Can ChatGPT Kill User-Generated Q&A Platforms?
计算机科学
化学
业务
作者
Jianying Xue,Lizheng Wang,Jinyang Zheng,Yongjun Li,Yong Jie Tan
出处
期刊:Social Science Research Network [Social Science Electronic Publishing] 日期:2023-01-01被引量:1
标识
DOI:10.2139/ssrn.4448938
摘要
Large Language Models (LLMs) technology, e.g., ChatGPT, is expected to reshape a broad spectrum of domains. Among them, the impact on user-generated knowledge-sharing (Q&A) communities is of particular interest because such communities are an important learning source of LLMs, and their future changes may affect the sustainable learning of LLMs. This study examines such impact via the natural experiment of ChatGPT's launching. Safe-guided by supporting evidence of parallel trends, a difference-in-difference (DID) analysis suggests the launching trigger an average 2.64% reduction of question-asking on Stack Overflow, confirming a lower-search-cost-enabled substitution. This substitution, however, is not necessarily a threat to the sustainability of knowledge-sharing communities and hence LLMs.

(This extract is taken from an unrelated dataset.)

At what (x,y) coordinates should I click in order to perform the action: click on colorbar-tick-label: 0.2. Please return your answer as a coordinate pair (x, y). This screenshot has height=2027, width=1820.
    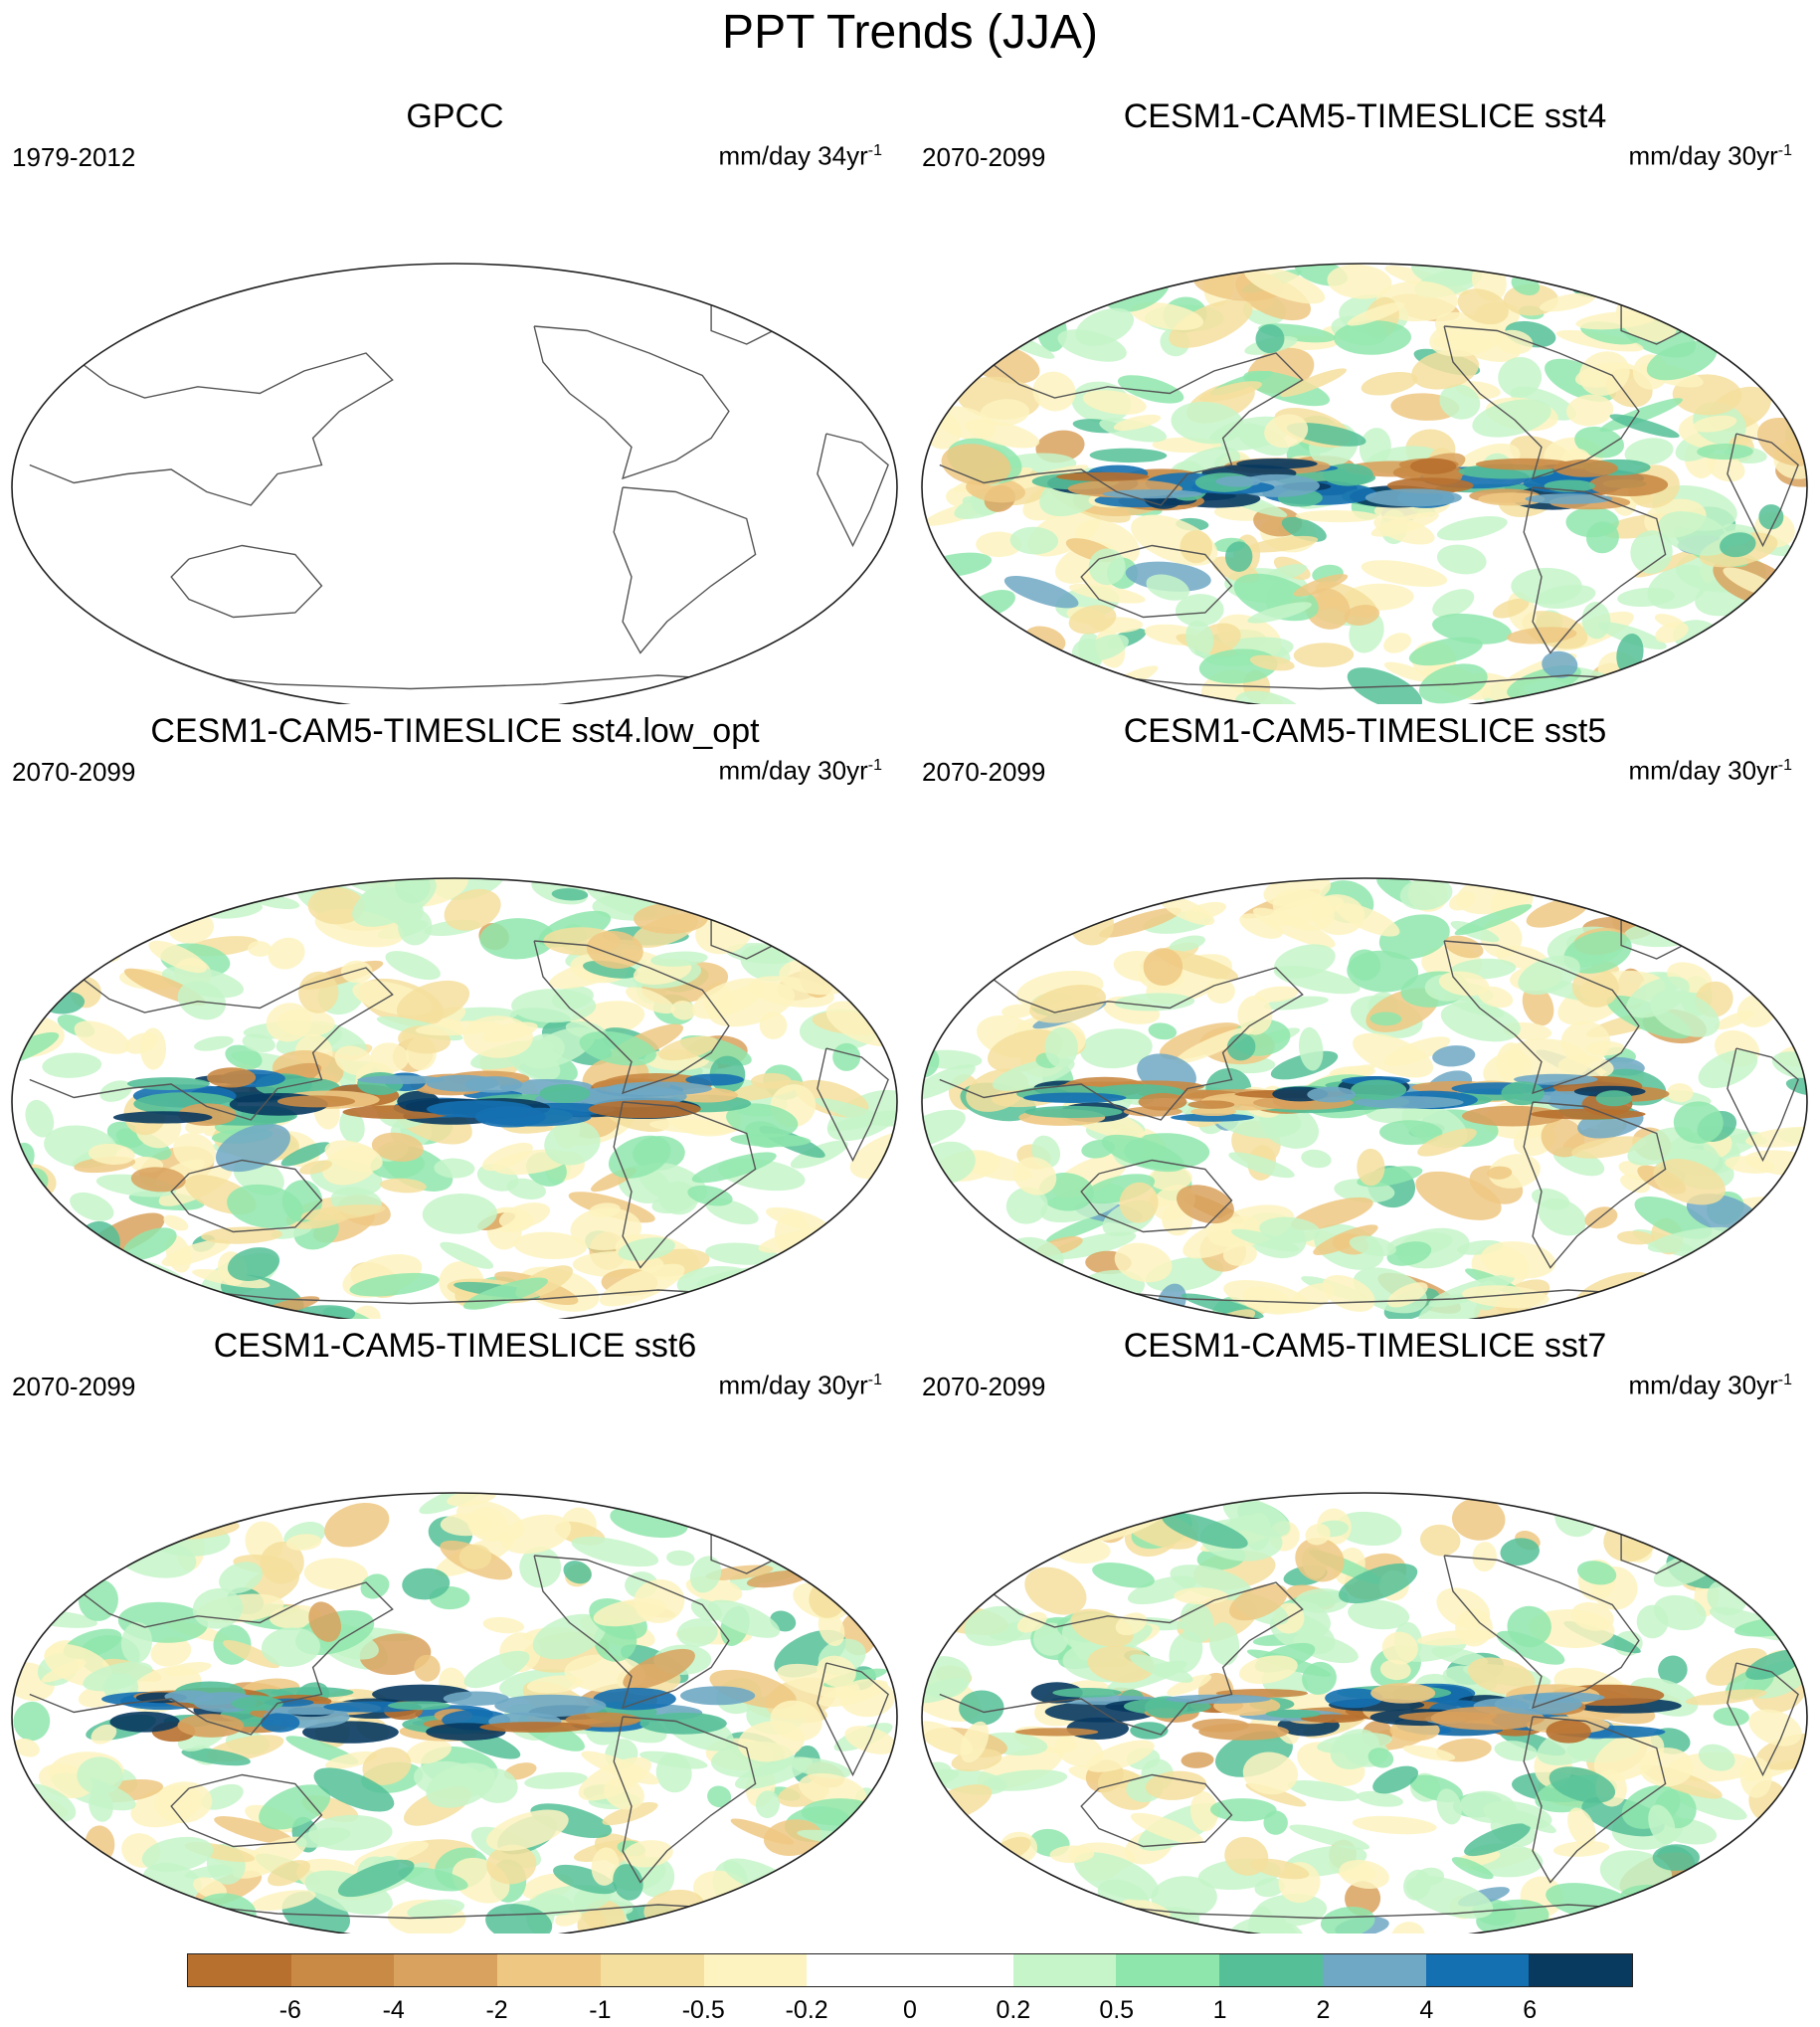
    Looking at the image, I should click on (1014, 2010).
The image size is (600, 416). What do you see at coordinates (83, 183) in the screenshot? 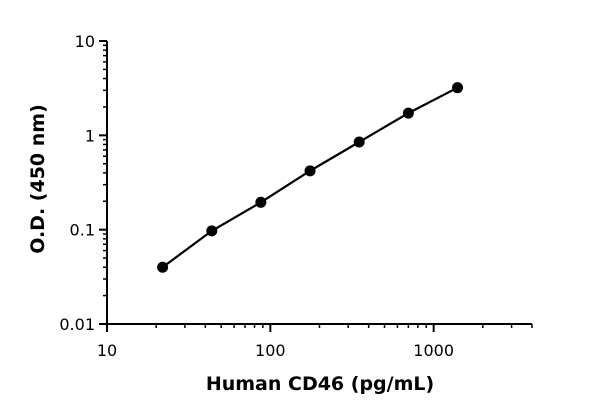
I see `y-axis-ticks: 0.01 0.1 1 10` at bounding box center [83, 183].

The saved search cost may reallocate to asking a smaller set of questions that is more engaging and of higher quality. The increased engagement per question may offset the engagement loss due to fewer questions, and the quality improvement can benefit LLMs' future learning. Our further analysis on the qualitative changes of the questions, however, doesn't favor this hope. While the questions become longer by 2.7% on average and hence more sophisticated, they are less readable and involve less cognition. Those can be questions by nature hard to understand and process by LLMs. A further mechanism analysis shows that users qualitatively adjust their questions to be longer, less readable and less cognitive. The insignificant change in score given by viewers per question also suggests no improvement in the question quality and decreased platform-wide engagement. Our heterogeneity analysis further suggests that new users are more susceptible. Taken together, our paper suggests LLMs may threaten the survival of user-generated knowledge-sharing communities, which may further threaten the sustainable learning and long-run improvement of LLMs.